Search the data for "dropdown". Return each matching line.

━━ Recorded information ━━

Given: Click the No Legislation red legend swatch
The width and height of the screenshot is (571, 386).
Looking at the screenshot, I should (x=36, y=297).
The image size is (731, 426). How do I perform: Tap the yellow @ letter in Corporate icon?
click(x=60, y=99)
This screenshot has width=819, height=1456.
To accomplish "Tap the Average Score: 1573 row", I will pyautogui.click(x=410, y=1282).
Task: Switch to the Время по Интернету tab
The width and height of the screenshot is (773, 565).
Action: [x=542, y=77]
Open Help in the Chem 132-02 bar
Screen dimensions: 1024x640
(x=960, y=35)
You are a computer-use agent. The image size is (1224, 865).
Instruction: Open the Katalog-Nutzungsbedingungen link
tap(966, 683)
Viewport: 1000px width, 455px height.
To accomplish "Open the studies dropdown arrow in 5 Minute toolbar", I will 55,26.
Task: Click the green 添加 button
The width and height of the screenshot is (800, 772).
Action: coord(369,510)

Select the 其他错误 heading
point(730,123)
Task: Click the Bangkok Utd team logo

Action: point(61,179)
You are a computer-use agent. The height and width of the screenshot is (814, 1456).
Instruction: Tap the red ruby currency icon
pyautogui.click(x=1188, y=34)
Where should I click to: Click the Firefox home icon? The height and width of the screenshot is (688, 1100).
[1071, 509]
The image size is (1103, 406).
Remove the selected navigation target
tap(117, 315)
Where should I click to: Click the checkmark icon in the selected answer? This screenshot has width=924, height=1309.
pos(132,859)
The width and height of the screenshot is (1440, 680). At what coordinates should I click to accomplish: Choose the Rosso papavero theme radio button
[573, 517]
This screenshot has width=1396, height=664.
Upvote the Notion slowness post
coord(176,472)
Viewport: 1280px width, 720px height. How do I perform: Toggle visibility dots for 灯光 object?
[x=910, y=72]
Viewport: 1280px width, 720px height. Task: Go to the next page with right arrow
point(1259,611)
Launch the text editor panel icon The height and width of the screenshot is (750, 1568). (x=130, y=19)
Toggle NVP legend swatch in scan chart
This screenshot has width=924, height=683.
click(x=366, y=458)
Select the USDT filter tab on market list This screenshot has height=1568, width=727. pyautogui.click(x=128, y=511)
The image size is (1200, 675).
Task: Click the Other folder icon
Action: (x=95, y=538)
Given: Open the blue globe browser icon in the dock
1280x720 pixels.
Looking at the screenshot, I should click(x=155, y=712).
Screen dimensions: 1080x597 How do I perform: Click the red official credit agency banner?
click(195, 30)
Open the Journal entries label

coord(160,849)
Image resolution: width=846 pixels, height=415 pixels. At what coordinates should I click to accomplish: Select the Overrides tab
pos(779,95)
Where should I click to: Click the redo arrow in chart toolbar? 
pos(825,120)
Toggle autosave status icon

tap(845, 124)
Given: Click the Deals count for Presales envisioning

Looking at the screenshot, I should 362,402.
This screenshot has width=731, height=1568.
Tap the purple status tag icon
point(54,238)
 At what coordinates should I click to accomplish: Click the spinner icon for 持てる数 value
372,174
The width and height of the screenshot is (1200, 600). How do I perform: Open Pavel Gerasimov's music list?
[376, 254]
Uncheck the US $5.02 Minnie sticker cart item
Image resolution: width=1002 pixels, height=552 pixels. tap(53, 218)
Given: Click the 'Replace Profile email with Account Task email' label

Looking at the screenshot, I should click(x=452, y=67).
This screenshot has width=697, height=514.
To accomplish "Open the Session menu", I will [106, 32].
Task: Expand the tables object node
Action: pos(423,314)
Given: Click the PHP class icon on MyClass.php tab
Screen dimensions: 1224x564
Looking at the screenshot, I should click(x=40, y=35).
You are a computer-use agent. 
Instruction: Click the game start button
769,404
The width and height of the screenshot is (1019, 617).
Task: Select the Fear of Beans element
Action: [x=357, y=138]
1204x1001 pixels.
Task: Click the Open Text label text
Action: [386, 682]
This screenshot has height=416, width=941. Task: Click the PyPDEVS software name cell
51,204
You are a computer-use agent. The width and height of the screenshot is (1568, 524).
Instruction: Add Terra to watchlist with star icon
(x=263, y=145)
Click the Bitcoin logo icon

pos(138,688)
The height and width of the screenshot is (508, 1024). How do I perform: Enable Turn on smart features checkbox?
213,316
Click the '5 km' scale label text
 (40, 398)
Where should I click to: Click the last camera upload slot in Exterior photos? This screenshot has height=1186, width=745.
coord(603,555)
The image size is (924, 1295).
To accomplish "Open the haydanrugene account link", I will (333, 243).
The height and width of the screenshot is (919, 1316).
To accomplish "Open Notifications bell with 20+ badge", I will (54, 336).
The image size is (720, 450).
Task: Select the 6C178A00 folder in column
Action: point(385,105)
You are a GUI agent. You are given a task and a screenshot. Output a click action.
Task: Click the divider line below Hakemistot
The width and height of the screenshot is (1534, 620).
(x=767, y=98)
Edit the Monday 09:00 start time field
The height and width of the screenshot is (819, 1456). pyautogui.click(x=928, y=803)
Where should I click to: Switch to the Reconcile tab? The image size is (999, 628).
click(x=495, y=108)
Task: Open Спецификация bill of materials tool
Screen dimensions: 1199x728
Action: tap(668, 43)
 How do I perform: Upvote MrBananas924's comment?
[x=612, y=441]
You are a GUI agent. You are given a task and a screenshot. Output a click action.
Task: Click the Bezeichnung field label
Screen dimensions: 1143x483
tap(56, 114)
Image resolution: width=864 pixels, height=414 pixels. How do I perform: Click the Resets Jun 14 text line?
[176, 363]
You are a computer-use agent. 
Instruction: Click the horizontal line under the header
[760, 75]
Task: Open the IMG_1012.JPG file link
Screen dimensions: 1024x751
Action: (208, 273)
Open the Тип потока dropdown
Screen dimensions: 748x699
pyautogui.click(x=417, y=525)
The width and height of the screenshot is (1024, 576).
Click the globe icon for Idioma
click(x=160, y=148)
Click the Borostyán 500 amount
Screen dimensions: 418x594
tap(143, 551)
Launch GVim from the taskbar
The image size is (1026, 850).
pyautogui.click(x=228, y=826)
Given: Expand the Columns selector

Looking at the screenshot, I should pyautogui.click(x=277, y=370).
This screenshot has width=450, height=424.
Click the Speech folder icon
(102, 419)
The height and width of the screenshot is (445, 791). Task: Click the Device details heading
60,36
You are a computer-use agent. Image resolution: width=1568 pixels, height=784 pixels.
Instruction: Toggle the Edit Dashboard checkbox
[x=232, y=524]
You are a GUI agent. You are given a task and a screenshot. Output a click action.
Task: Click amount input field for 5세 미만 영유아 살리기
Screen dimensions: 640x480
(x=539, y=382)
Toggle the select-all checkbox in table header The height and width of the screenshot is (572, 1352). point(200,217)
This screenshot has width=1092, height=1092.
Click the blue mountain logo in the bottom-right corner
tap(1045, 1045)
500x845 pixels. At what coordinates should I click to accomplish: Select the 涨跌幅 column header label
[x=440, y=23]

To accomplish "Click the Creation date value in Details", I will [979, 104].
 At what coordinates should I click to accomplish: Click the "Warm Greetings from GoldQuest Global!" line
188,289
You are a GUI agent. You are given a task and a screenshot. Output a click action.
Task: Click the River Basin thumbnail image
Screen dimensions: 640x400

━━━

• [Expected output]
To accomplish "Open the studies dropdown arrow in 5 Minute toolbar", I will 55,26.
Open the Тип потока dropdown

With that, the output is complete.